**Work to complete**
If a line below contains the string "agent", copy it out.

[Collected data entries]
================

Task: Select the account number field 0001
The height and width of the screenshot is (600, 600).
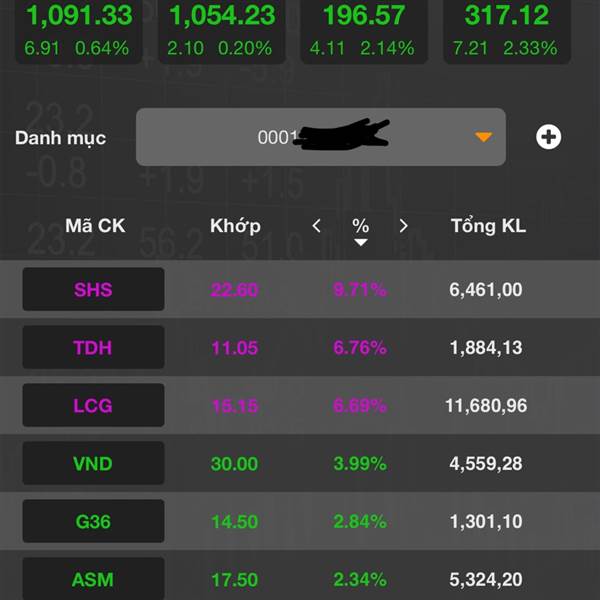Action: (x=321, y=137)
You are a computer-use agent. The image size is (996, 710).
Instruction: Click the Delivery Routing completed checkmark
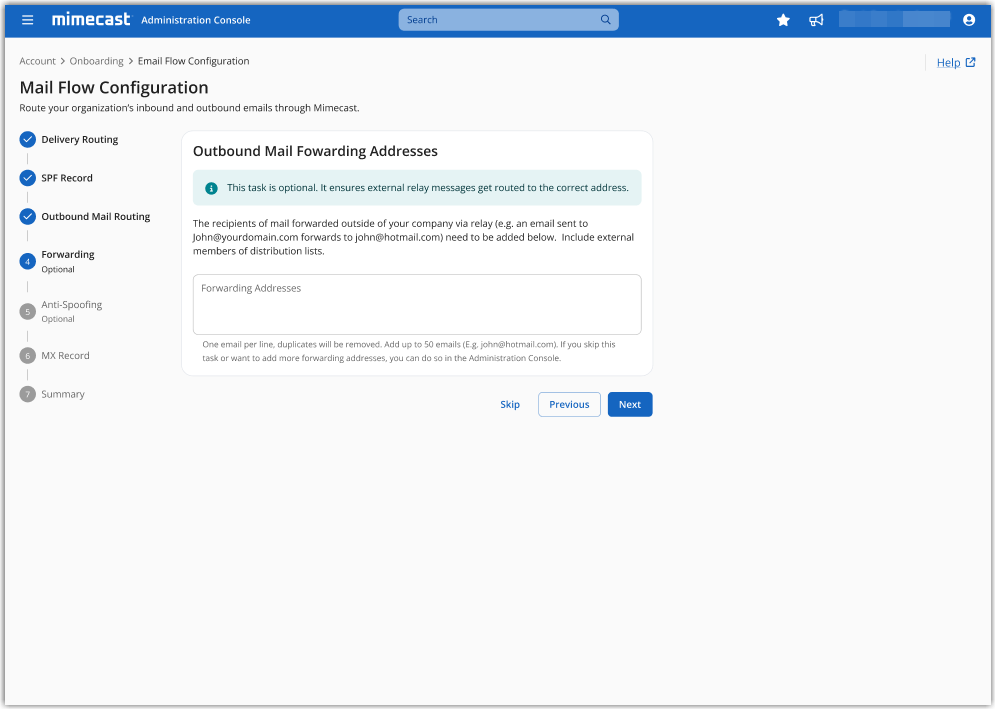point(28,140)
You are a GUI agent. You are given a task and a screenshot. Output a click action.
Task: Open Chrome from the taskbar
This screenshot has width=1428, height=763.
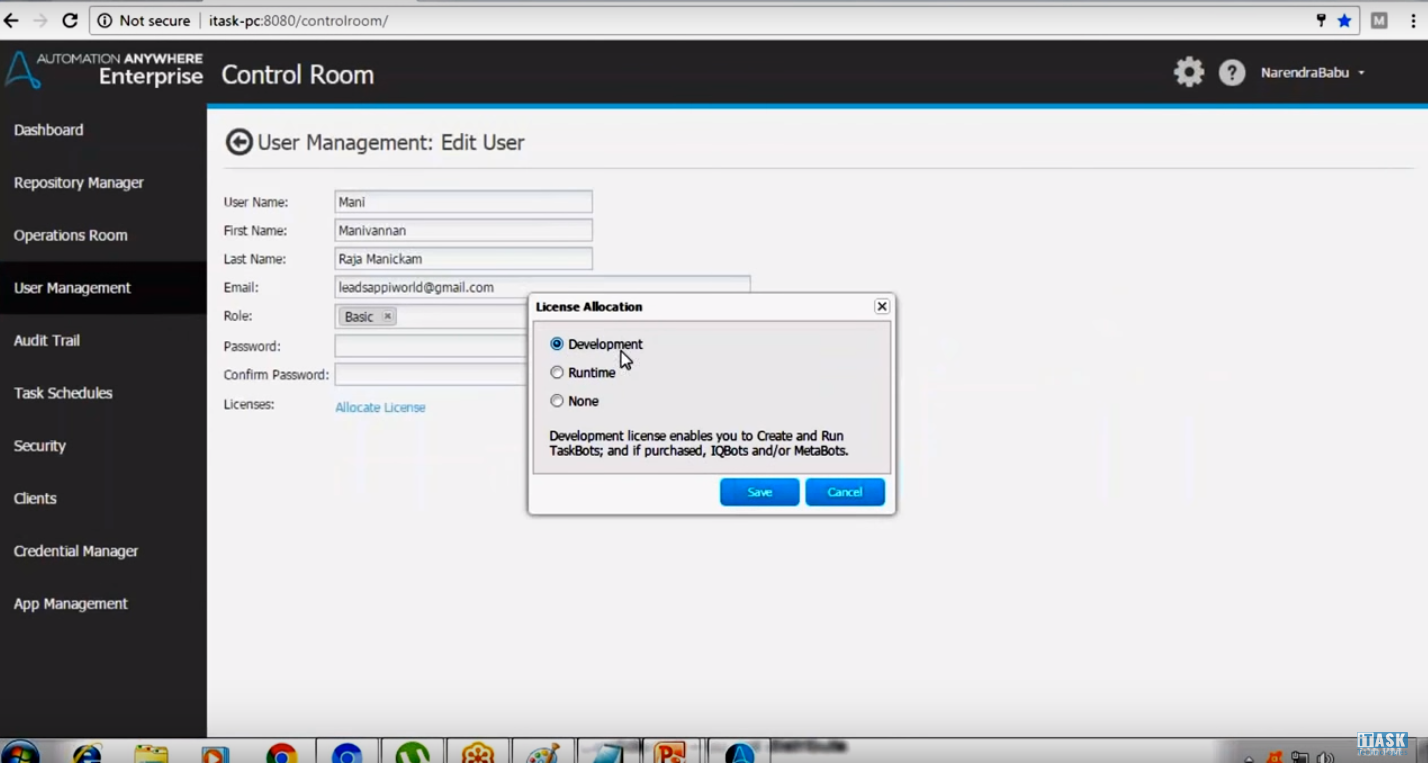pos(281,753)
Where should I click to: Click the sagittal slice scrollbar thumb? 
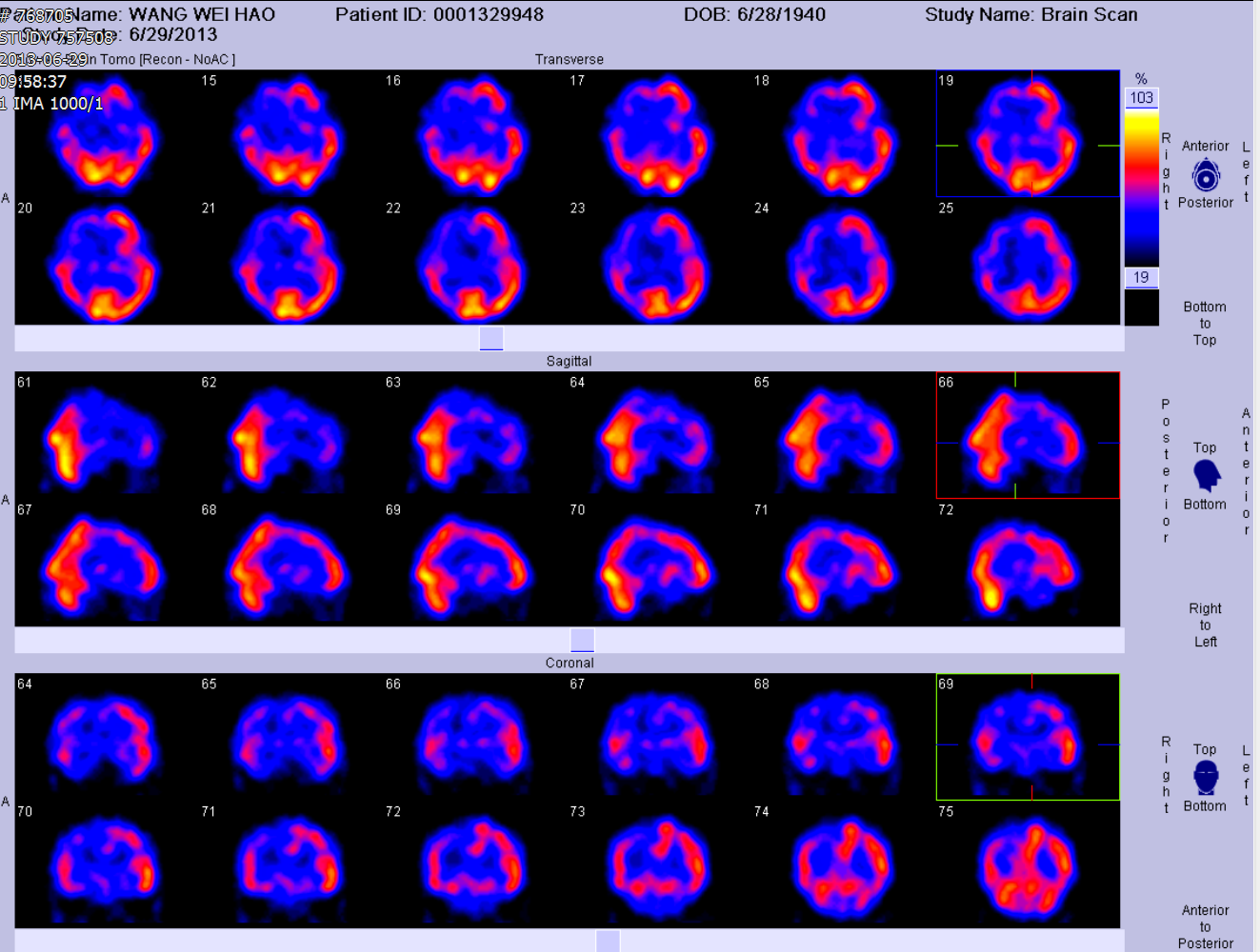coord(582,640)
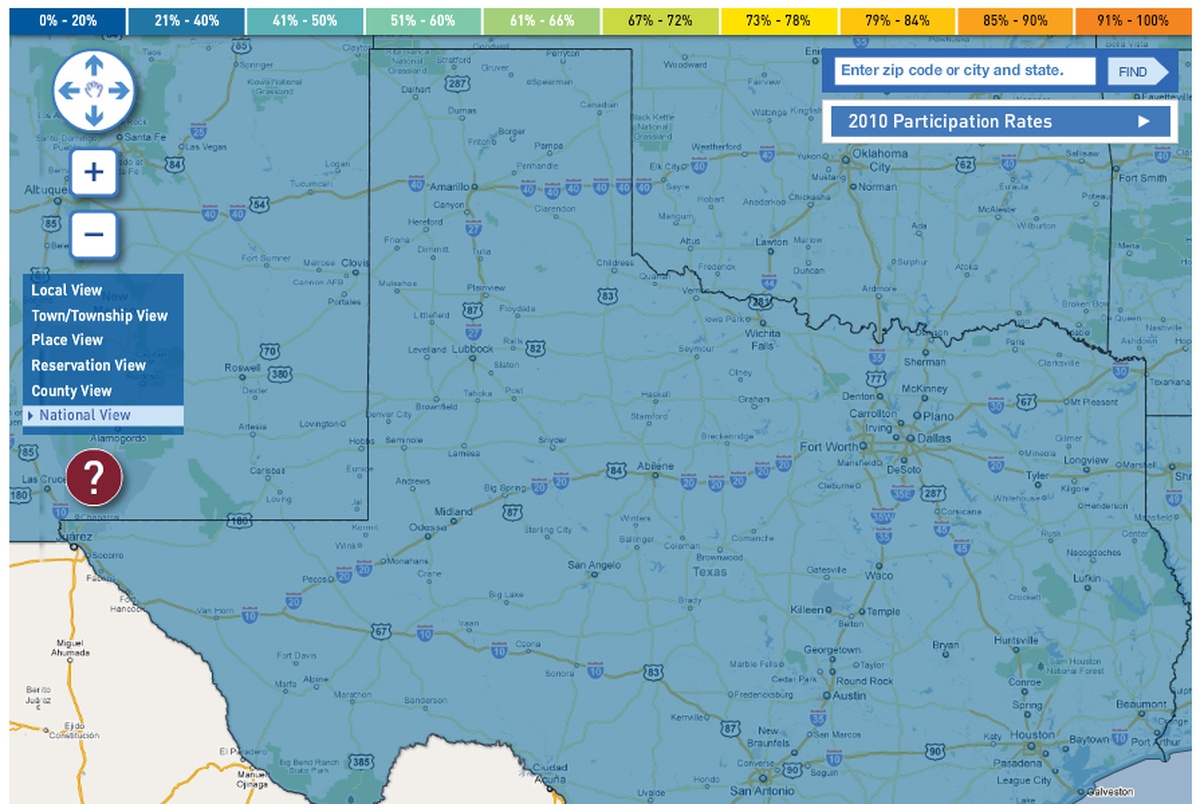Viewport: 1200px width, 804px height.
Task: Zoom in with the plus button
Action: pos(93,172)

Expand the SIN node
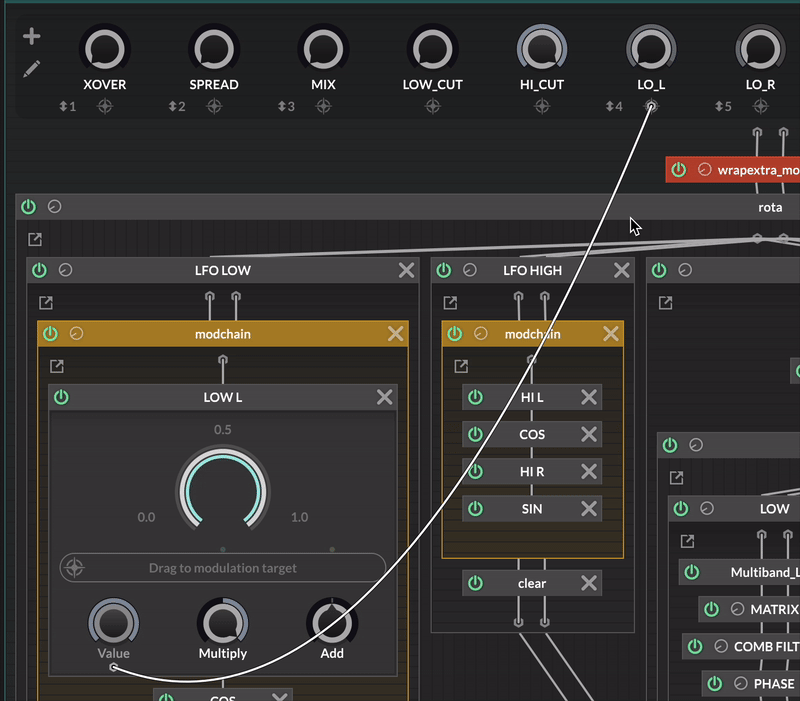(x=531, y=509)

================

**Result of the exercise**
You are a computer-use agent. The image size is (996, 710).
You are a GUI agent. You are given a task and a screenshot. Output a click action.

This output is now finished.